Volume 15 - 2025 | doi: 10.3389/fonc.2025.1663293

Development and Validation of an Interpretable Machine Learning Model for Acute Radiation Dermatitis in Breast Cancer

Provisionally accepted
Xuejuan  DuanXuejuan Duan1Yadong  LiuYadong Liu2Yuguang  ShangYuguang Shang1Xiaomeng  LuXiaomeng Lu1Yanhong  ZhouYanhong Zhou1Liguo  LiuLiguo Liu3Zhikun  LiuZhikun Liu1*
  • 1The Fourth Affiliated Hospital of Hebei Medical University, Shijiazhuang, China
  • 2Department of Oncology, Hebei General Hospital, Shijiazhuang, China
  • 3China-Japan Friendship Hospital, Beijing, China

The final, formatted version of the article will be published soon.

Background and Purpose: Radiation dermatitis (RD), a common adverse reaction in breast cancer radiotherapy, impairs quality of life and increases healthcare burdens. Developing an effective risk prediction model is crucial for early high-risk patient identification and preventive interventions. Materials and Methods: This study enrolled 691 breast cancer patients undergoing postoperative radiotherapy at our center from February 1 to December 19, 2024. RD severity and correlates were monitored during and 2 weeks after radiotherapy. The dataset was divided into training (n=552) and test (n=139) cohorts. Fourteen machine learning algorithms were evaluated via 10-fold cross-validation, with model selection based on Area Under the Curve (AUC) and other metrics. Model reliability was verified using an internal hold-out test set, and SHAP analysis ensured interpretability. Results: Among 691 patients,52.68% (n=364) developed grade ≥2 acute RD. The random forest model performed best, achieving an AUC of 0.84 (95% CI: 0.807–0.873) in training and 0.748 (0.665–0.831) in testing, with training/testing sensitivity/specificity of 0.811/0.747 and 0.877/0.576, respectively. Calibration curves confirmed prediction-observation consistency. Decision curve analysis indicated 0.2–0.4 higher net benefits than "treat-all" or "treat-none" strategies at 25%–75% treatment thresholds. Shapley Additive exPlanations (SHAP) analysis identified Clinical Target Volume-Supraclavicular (CTVsc), Clinical Target Volume-Internal Mammary (CTVim), TNM stage II, and diabetic status as key predictors. Conclusion: This explainable machine learning model demonstrates robust discriminative power and clinical utility. Interpretability analysis revealed feature nonlinearities, providing a theoretical basis for personalized radiotherapy planning to reduce severe RD risk.
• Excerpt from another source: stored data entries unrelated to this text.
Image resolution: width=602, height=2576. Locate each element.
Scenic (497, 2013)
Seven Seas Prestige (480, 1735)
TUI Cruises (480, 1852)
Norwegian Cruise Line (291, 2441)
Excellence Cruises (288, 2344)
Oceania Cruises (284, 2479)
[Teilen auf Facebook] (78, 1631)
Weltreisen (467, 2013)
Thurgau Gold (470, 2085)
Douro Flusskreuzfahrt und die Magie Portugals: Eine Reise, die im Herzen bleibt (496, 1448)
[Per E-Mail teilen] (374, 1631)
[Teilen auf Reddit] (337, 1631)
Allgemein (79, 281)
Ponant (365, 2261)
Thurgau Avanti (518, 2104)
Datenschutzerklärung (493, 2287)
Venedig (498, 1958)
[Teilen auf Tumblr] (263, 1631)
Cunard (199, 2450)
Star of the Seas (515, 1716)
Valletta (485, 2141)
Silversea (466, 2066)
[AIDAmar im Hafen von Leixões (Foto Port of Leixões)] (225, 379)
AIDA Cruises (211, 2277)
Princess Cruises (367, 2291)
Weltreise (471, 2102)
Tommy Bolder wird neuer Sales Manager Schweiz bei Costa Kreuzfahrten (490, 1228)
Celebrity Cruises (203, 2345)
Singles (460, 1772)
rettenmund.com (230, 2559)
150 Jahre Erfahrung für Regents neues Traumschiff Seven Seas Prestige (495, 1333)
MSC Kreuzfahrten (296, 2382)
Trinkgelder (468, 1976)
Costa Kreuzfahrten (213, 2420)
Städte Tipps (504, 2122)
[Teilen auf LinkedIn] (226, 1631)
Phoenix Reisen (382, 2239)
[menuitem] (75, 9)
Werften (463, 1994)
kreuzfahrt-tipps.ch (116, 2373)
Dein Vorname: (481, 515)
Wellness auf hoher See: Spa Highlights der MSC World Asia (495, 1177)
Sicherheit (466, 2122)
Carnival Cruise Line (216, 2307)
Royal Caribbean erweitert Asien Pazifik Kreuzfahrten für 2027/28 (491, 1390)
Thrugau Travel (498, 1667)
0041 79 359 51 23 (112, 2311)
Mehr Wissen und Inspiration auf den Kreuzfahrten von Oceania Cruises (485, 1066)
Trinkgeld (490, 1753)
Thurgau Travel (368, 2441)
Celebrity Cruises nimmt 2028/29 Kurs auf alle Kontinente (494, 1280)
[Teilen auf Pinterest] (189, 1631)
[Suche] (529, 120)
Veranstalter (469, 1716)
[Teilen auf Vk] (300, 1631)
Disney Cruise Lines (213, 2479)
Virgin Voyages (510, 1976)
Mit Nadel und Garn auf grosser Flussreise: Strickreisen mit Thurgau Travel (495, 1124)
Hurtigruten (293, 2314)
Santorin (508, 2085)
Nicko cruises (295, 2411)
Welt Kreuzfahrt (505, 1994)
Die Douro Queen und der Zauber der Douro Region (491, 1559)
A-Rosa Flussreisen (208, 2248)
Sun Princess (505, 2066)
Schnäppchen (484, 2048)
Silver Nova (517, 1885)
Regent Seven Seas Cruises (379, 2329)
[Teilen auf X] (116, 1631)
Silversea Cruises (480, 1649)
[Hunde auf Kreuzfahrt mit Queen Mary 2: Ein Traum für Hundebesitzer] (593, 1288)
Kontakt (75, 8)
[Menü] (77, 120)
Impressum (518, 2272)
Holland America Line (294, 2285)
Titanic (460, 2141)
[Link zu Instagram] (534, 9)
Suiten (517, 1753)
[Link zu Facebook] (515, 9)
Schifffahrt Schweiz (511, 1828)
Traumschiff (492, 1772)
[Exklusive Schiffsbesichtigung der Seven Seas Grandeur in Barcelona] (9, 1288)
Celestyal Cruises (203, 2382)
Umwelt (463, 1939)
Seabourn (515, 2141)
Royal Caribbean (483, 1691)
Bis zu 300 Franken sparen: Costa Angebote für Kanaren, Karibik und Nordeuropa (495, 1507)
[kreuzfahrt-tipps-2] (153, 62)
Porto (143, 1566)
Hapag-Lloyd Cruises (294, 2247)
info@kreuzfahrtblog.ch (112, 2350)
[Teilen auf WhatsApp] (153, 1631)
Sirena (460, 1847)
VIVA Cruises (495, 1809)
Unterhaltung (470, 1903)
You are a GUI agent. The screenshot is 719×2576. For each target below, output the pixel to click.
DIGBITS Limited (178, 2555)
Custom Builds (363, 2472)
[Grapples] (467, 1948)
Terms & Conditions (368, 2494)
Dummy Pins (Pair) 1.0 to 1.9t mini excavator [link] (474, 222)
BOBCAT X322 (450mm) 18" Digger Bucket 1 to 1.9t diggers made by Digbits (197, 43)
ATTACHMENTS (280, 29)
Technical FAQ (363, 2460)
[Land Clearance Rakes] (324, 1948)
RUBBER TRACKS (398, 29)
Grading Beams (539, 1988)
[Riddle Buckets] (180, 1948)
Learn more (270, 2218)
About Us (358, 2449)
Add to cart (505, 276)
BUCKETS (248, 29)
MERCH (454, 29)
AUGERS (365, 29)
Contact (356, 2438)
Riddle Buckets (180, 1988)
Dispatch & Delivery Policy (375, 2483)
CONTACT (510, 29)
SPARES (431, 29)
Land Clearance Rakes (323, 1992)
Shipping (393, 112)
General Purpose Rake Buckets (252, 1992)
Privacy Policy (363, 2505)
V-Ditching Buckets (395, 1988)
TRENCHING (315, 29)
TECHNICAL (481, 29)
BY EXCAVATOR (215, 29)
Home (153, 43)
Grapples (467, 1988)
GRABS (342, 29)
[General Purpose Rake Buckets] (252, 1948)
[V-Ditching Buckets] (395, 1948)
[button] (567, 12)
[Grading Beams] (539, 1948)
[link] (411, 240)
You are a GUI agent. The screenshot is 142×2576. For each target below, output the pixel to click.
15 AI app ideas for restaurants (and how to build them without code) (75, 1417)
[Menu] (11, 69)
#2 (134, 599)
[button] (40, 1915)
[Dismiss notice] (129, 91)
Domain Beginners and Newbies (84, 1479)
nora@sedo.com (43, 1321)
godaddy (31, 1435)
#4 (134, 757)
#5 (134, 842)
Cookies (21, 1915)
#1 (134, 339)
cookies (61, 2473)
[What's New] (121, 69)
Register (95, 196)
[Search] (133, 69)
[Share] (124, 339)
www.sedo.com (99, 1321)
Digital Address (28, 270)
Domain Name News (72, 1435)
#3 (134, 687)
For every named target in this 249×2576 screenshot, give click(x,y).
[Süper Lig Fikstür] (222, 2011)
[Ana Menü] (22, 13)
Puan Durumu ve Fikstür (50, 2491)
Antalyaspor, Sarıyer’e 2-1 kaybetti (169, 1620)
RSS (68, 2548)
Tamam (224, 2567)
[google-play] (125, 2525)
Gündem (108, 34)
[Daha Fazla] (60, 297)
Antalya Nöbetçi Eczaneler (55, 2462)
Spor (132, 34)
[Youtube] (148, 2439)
Keywords: Radiation dermatitis, predictive model, breast cancer, Shap, Radiotherapy

Received: 10 Jul 2025; Accepted: 07 Oct 2025.

Copyright: © 2025 Duan, Liu, Shang, Lu, Zhou, Liu and Liu. This is an open-access article distributed under the terms of the Creative Commons Attribution License (CC BY). The use, distribution or reproduction in other forums is permitted, provided the original author(s) or licensor are credited and that the original publication in this journal is cited, in accordance with accepted academic practice. No use, distribution or reproduction is permitted which does not comply with these terms.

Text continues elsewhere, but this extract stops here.